We’re afraid of our bodies, we don’t explore our sexuality and we’re told that when we get married, we have to do our WomanlyDuties. Sounds a tad bit familiar to Victorian England doesn’t it? A complete antithesis to our sex-kittens of Bollywood cinema, we’re told to ‘cover’ our bodies, to be virtuous and ‘good girls’, asked to stay within our limits — all this is only in relation to how we behave around men. With women, one can be as free as she desires. There couldn’t be anything there, not even by remotest possibility, right? I’m allowed to sleep over at my girlfriend’s house as often as I want; the moment I bring a boy in the equation, suddenly I’m facing judgment from the DudeCouncil for being a two-bit whore who is desperate to “give it away”. The concept of “lesbian” is alien to us. We will however dissuade our sons from playing with “sissy” boys, otherwise they will all turn GAY! Gasp! Women, ladies, little girls walking hand in hand, being close, even intimate is them just “being girly”.
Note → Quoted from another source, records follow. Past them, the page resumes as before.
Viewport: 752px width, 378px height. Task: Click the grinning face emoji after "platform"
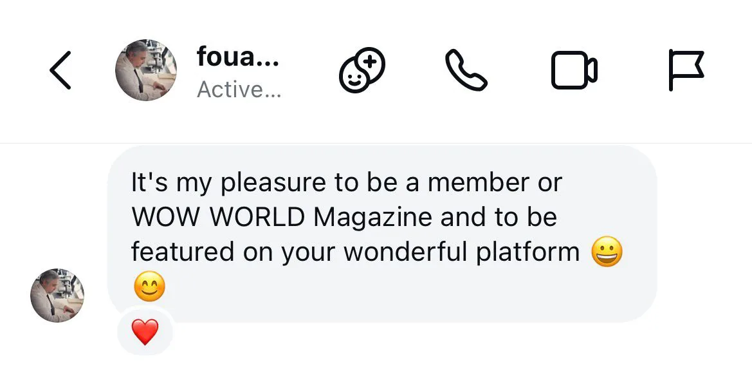coord(607,252)
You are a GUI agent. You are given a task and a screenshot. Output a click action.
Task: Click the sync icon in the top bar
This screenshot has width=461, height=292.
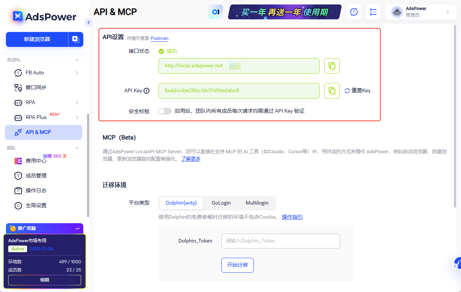tap(354, 12)
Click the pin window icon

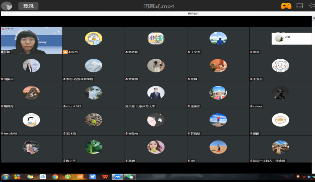coord(311,6)
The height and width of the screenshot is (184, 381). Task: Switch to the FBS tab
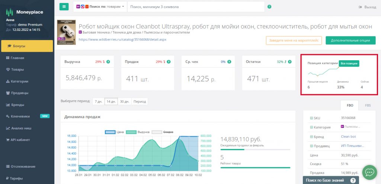point(368,105)
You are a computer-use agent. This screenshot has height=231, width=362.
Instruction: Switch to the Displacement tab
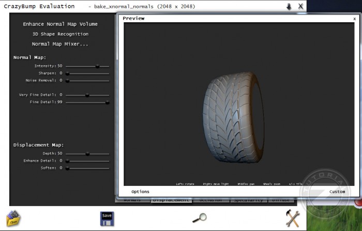tap(171, 200)
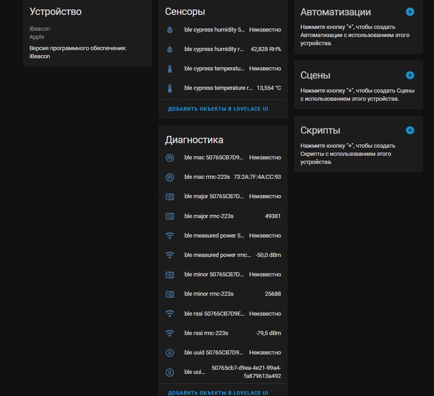Viewport: 434px width, 396px height.
Task: Click the signal icon next to ble rssi rmc-223s
Action: (x=169, y=333)
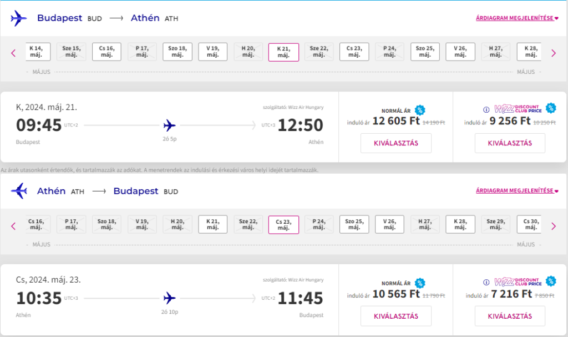Show earlier outbound dates with left arrow
The height and width of the screenshot is (337, 568).
[x=13, y=53]
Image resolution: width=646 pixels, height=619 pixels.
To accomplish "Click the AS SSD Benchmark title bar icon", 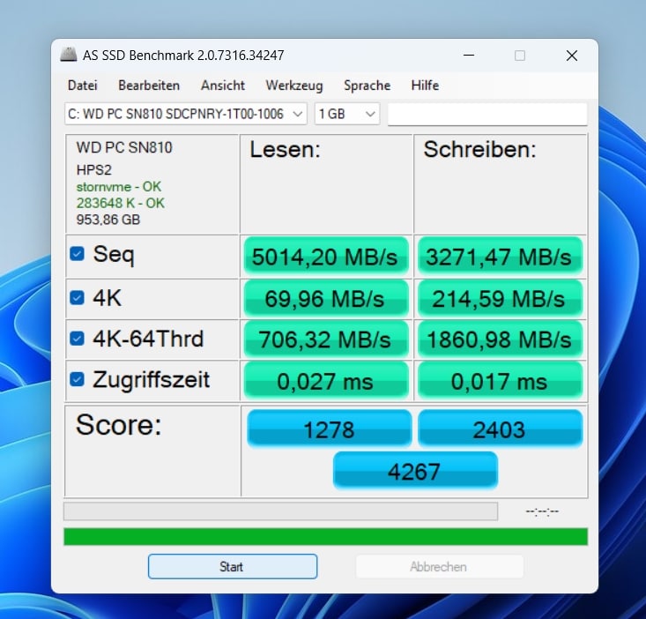I will pos(69,56).
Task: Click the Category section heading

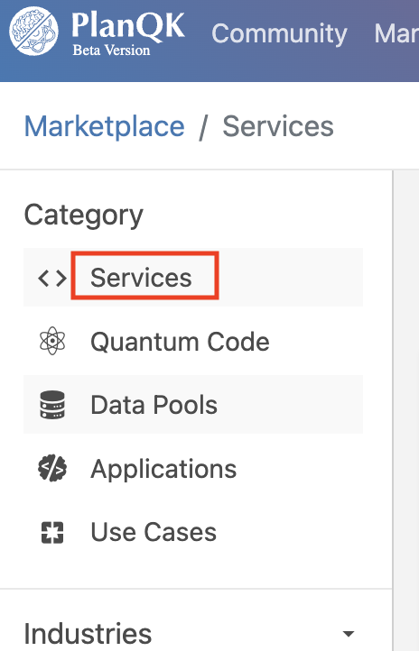Action: 84,215
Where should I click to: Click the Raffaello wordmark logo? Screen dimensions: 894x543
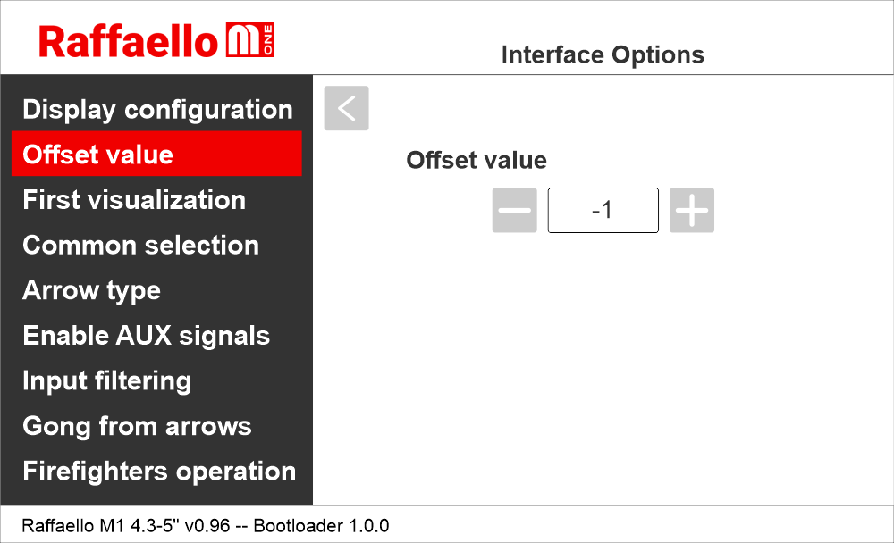tap(128, 41)
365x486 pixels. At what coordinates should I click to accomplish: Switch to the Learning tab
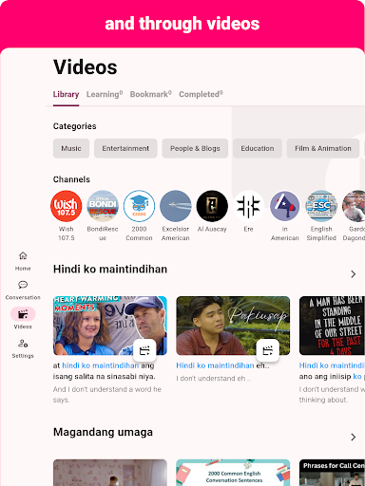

I want to believe this is co-incidental, that there is no agenda behind re-orienting women’s love as being “sisterly”. You and I both know, that isn’t true. It serves patriarchy’s purpose to ritually deny women agency and control of their bodies and sexuality by keeping them confined by chronic heteronormativity, till they believe that is all they can be. This is why, we could have a blockbuster film like Dostana — regardless of how homophobic it was — where two straights Dudes could pretend to be gay to get the girl they wanted, but a film like Fire* was banned all over the country because two Hindu women choose to love each other. This is the reason my my mum and her friends think my “first love” was hilarious. This is why a part of my sexuality is negated.
* Fire isn’t the only film on lesbian existence in Bollywood. There are others like ‘Girlfriend’ etc that are made to cater to the omnipresent boner of the default human i.e. a man; which is why I refuse to acknowledge their existence.